Con la sentenza n. 25493/2015, che si riporta nell’articolo, la Suprema Corte di Cassazione ha fatto una importante precisazione per quanto riguarda il cosiddetto reato di Stalking Condominiale ovvero quel reato di atti persecutori (comunemente conosciuto come “stalking“) che hanno a che fare con i rapporti di vicinato.
La sentenza della Corte Cassazione n. 25493/2015.
“Per quanto concerne detto reato, la Corte distrettuale ha ricostruito, sulla base di quanto rilevato dal giudice di primo grado, i vari episodi accertati (del 29/04/2009, del 02/05/2009 e del 27/05/2009) e relativi non solo a condotte dell’imputato volte a bloccare l’uscita o l’entrata dell’auto della persona offesa, ma anche ad una serie di ingiurie e minacce alla stessa indirizzate e protrattesi nel tempo”.
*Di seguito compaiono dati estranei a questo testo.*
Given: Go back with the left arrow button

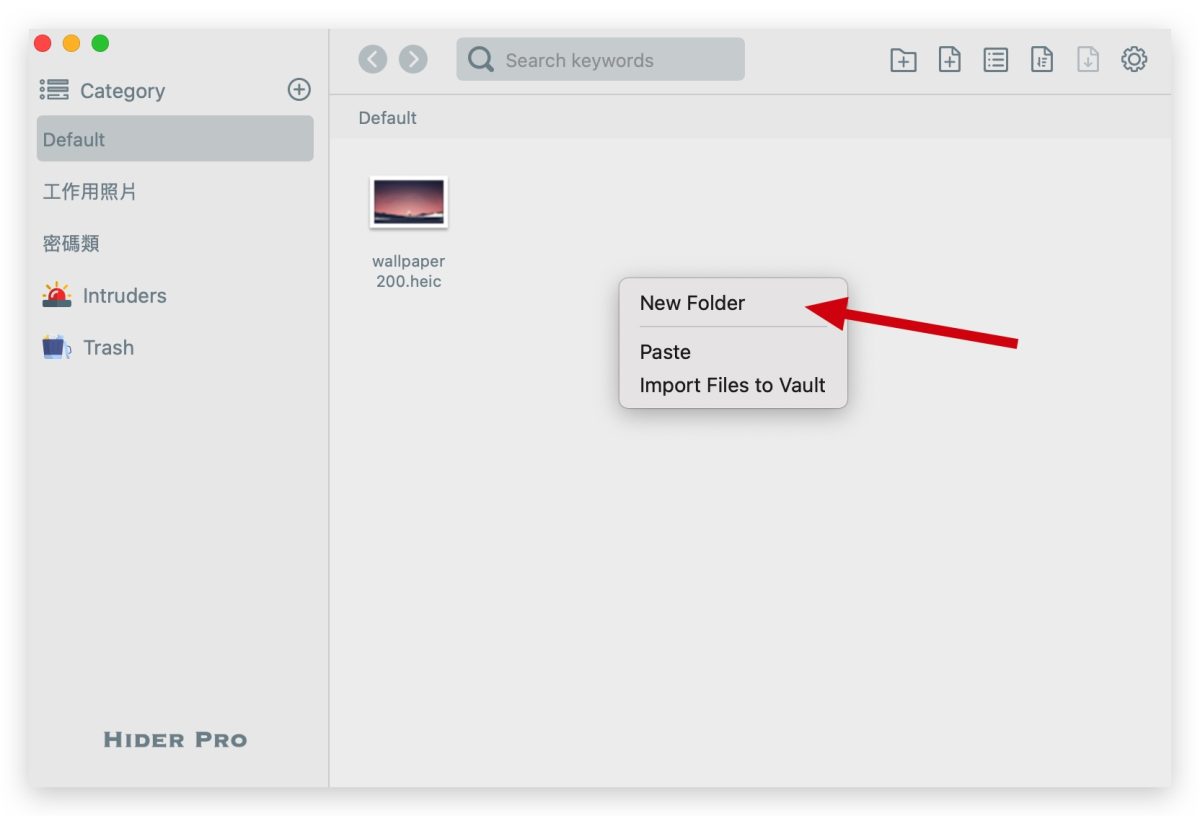Looking at the screenshot, I should click(x=372, y=60).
Lo stalking prevede eventi alterativi: la modifica delle abitudini di vita ovvero lo stato d’ansia ed il timore per la propria incolumità.
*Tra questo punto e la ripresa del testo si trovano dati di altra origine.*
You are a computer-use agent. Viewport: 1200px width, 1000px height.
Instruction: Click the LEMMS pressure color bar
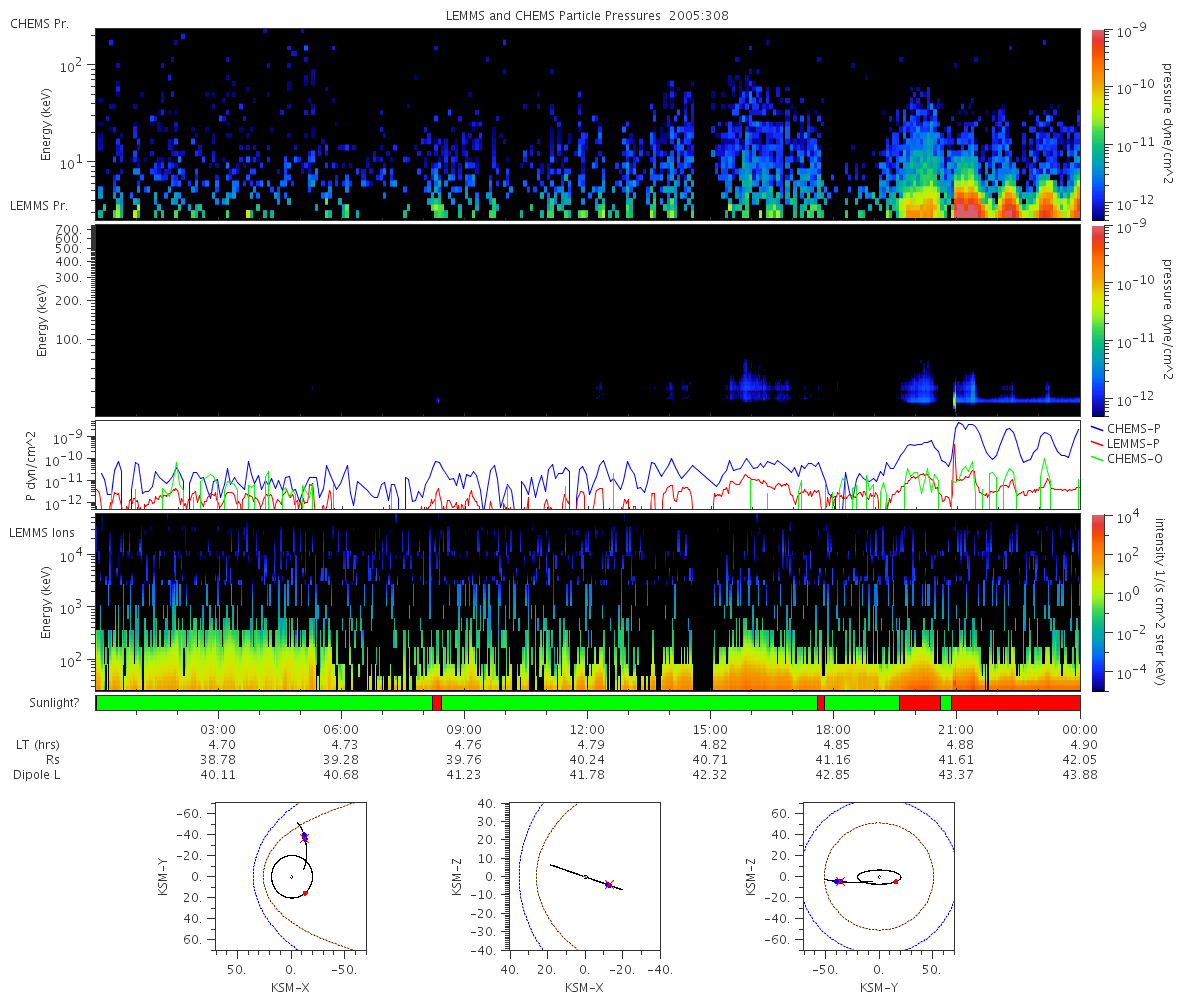coord(1098,320)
A tal proposito, secondo la Suprema Corte di Cassazione è “Manifestamente infondata è la censura che fa leva sulla mancata prova della modifica delle abitudini di vita della persona offesa: posto che, secondo il consolidato orientamento della giurisprudenza di questa Corte, il delitto di atti persecutori prevede eventi alternativi, la realizzazione di ciascuno dei quali è idonea ad integrarlo, sicché, ai fini della sua configurazione non è essenziale il mutamento delle abitudini di vita della persona offesa, essendo sufficiente che la condotta incriminata abbia indotto nella vittima uno stato di ansia e di timore per la propria incolumità (Sez. 5, n. 29872 del 19/05/2011 – dep. 26/07/2011, L., Rv. 250399), la Corte di merito ha argomentato sulla base di vari dati probatori, con motivazione non oggetto di censura da parte del ricorrente, il perdurante stato di ansia e di timore prodotto nella persona offesa dalle condotte dell’imputato.
Il ricorso dell’imputato, già condannato in primo e secondo grado, è stato pertanto dichiarato inammissibile.